#### Dokumenttext:
....
Autismus wird als Entwicklungsstörung des zentralen Nervensystems angesehen. Zum Weltautismustag spielt das Redaktionsnetzwerk Deutschland (RND) ein Interview aus dem Archiv von vor einem Jahr erneut aus. Der Hirn- und Autismusforscher Henry Markram erklärt im Gespräch, was seiner Meinung nach bei der Erforschung der Krankheit schief läuft, wie die Beziehung zu seinem autistischen Sohn verläuft - und wie einfühlsamer mit Autisten umgegangen werden könnte.
Prof. Markram, wie sprechen Sie als Neurologe über den Autismus Ihres Sohnes Kai? Sprechen Sie von Krankheit oder psychischer Störung oder ...?
Ich denke, im Zusammenhang mit Autismus ist „atypisches Gehirn“ die angemessene Beschreibung – als Gegenstück zum typischen, also normalen Gehirn. Wenn die Diskussion tiefer geht, sprechen wir von Störungen im Autismusspektrum.
Und als Vater, was sagen Sie da?
Als Vater sage ich, dass Kai sehr anders ist, einzigartig und besonders.
Wie haben Sie und Kais Mutter anderen Menschen auf die unvermeidliche Frage geantwortet, was mit Ihrem Kind „nicht stimmt“?
Mit den gleichen Worten: Er ist anders, er ist besonders – und wenn nötig, erklären wir mehr.
Wann haben Sie denn das erste Mal gemerkt, dass Kai anders auf die Welt reagiert als seine großen Schwestern?
....
#### Datenauszug:
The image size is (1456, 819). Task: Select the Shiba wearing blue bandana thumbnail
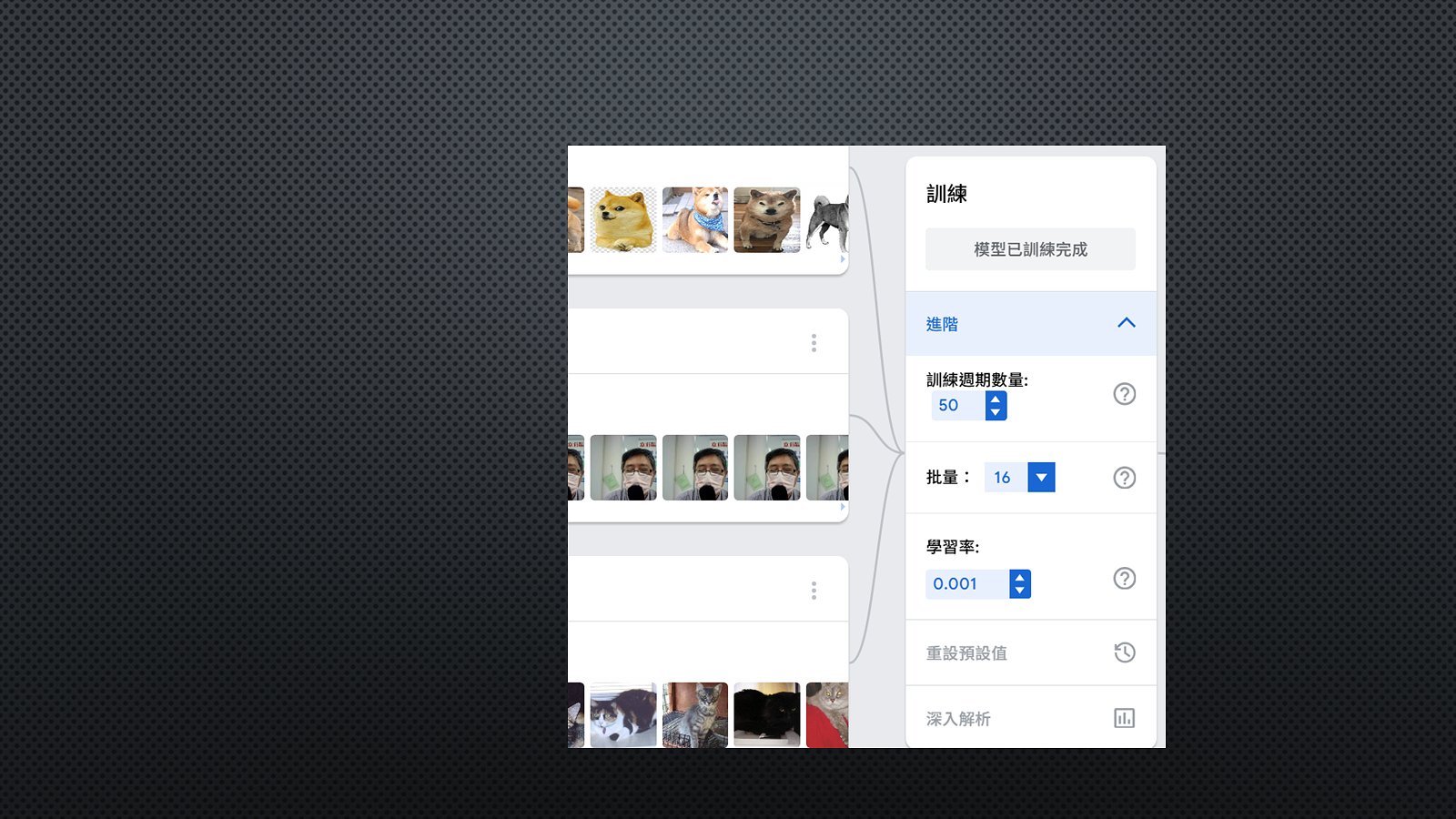[x=695, y=220]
....
#### Arbeitsauftrag A:
Mit welchen Worten beschreibt Henry Markram im Interview über Autismus seinen Sohn Kai als Vater?
#### Arbeitsauftrag B:
Formuliere im Interview über Autismus den Abschnitt neu, der mit den Worten "Ich denke, im" beginnt und mit "Störungen im Autismusspektrum." endet. Ersetze dabei "angemessene Beschreibung" durch "passende Bezeichnung".
#### Arbeitsauftrag C:
Führe das Interview mit Henry Markram über Autismus nach seiner letzten Frage weiter.
Die Daten stammen aus einer anderen Quelle als das Interview.

#### Antwort A:
Als sehr anders, einzigartig und besonders.

#### Antwort B:
Ich denke, im Zusammenhang mit Autismus ist „atypisches Gehirn“ die passende Bezeichnung – als Gegenstück zum typischen, also normalen Gehirn. Wenn die Diskussion tiefer geht, sprechen wir von Störungen im Autismusspektrum.

#### Antwort C:
Ich denke, als er noch mit seiner Mutter in der Geburtsklinik war. Die meisten Neugeborenen liegen mit geschlossenen Augen da und schlafen ganz viel. Kai aber war hellwach, seine Augen waren weit offen und er hat sofort versucht, den Kopf zu heben. Ich fand das faszinierend. Ein paar Wochen später war es sein Lächeln, das uns auffiel: Alle Babys lächeln reflexhaft im Schlaf. Erst im Heranwachsen lernen wir, unseren Ausdruck der Situation anzupassen. Kai hat den Lächelreflex auch gezeigt, aber irgendwie wirkte es nicht so natürlich wie bei unseren Töchtern. Später, als er größer wurde, haben wir gemerkt, dass er breit gelächelt hat in Situationen, in denen normalerweise niemand lächelt, völlig unangemessen. Aber das waren alles nur kleine Beobachtungen, alarmiert hat uns das am Anfang nicht.
Obwohl Sie Hirnforscher sind?
Ja. Wir haben als Eltern viele Zeichen zunächst einfach als Eigenarten eines ungewöhnlichen, anstrengenden, übermäßig aktiven Kindes gesehen.
Die meisten Menschen fürchten das Anderssein. Wie anders ist denn Ihr Leben wegen Kai?
Kai bereichert uns sehr.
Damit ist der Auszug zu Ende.